_Prompt_.
Set down the data again word for word. Skip any pictures.

***** Records for the exercise *****

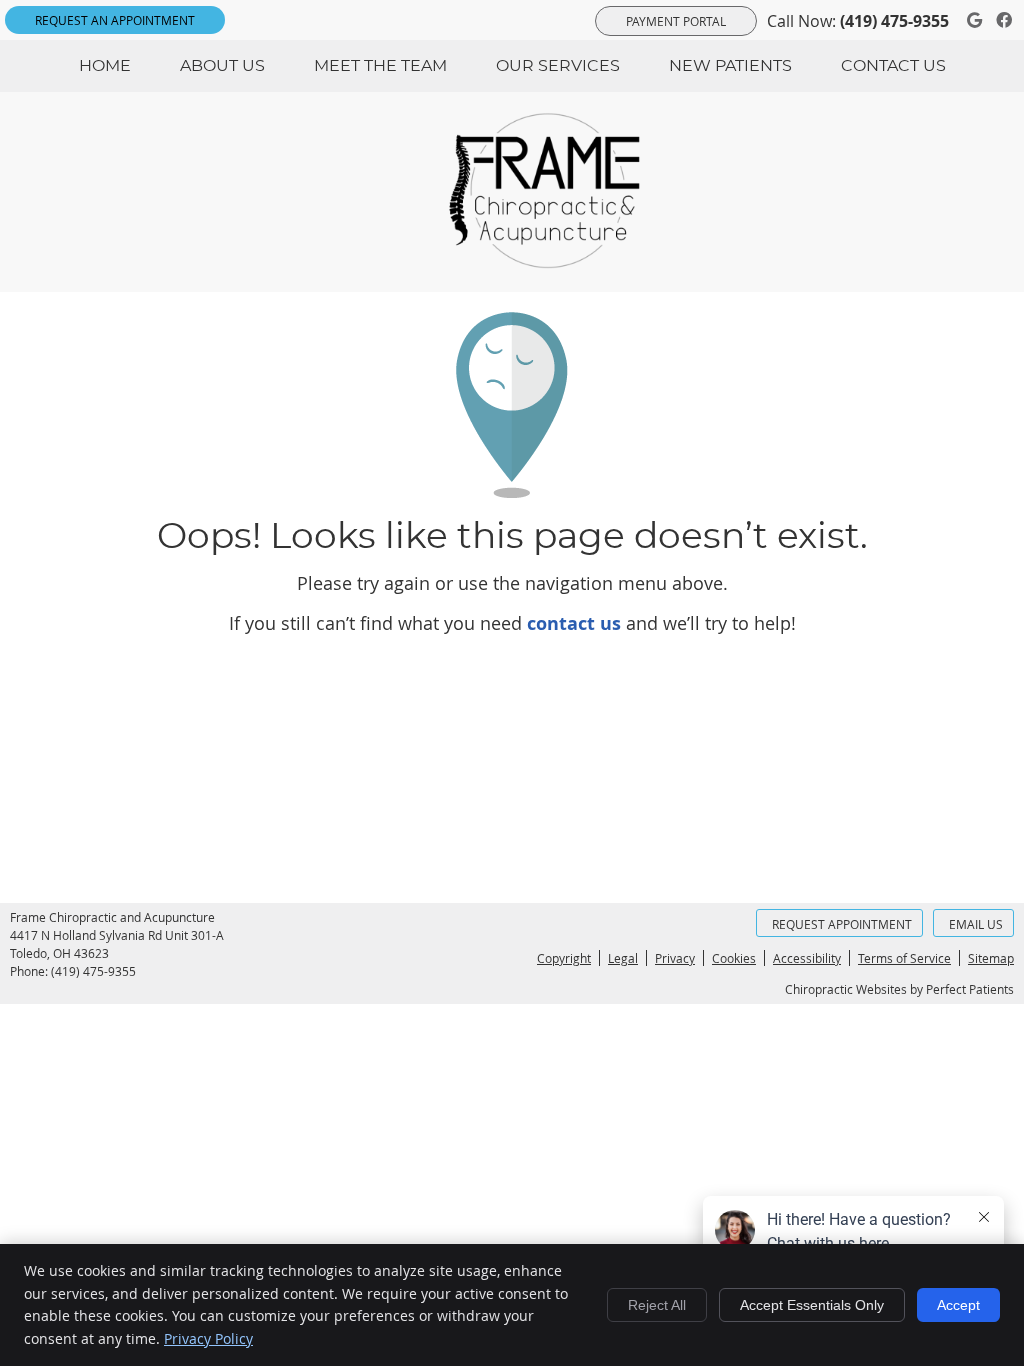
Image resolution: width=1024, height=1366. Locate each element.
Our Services (558, 66)
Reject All (657, 1305)
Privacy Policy (208, 1338)
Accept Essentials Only (812, 1305)
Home (105, 66)
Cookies (734, 958)
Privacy (675, 958)
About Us (222, 66)
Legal (623, 958)
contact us (574, 623)
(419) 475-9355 (894, 21)
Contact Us (893, 66)
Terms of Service (904, 958)
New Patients (730, 66)
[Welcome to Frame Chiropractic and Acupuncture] (557, 262)
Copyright (564, 958)
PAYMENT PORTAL (676, 21)
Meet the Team (380, 66)
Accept (958, 1305)
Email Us (976, 924)
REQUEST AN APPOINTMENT (115, 20)
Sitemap (991, 958)
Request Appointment (842, 924)
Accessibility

*****

_Response box_.
Image resolution: width=1024, height=1366. Locate each element.
Our Services (558, 66)
Reject All (657, 1305)
Privacy Policy (208, 1338)
Accept Essentials Only (812, 1305)
Home (105, 66)
Cookies (734, 958)
Privacy (675, 958)
About Us (222, 66)
Legal (623, 958)
contact us (574, 623)
(419) 475-9355 (894, 21)
Contact Us (893, 66)
Terms of Service (904, 958)
New Patients (730, 66)
[Welcome to Frame Chiropractic and Acupuncture] (557, 262)
Copyright (564, 958)
PAYMENT PORTAL (676, 21)
Meet the Team (380, 66)
Accept (958, 1305)
Email Us (976, 924)
REQUEST AN APPOINTMENT (115, 20)
Sitemap (991, 958)
Request Appointment (842, 924)
Accessibility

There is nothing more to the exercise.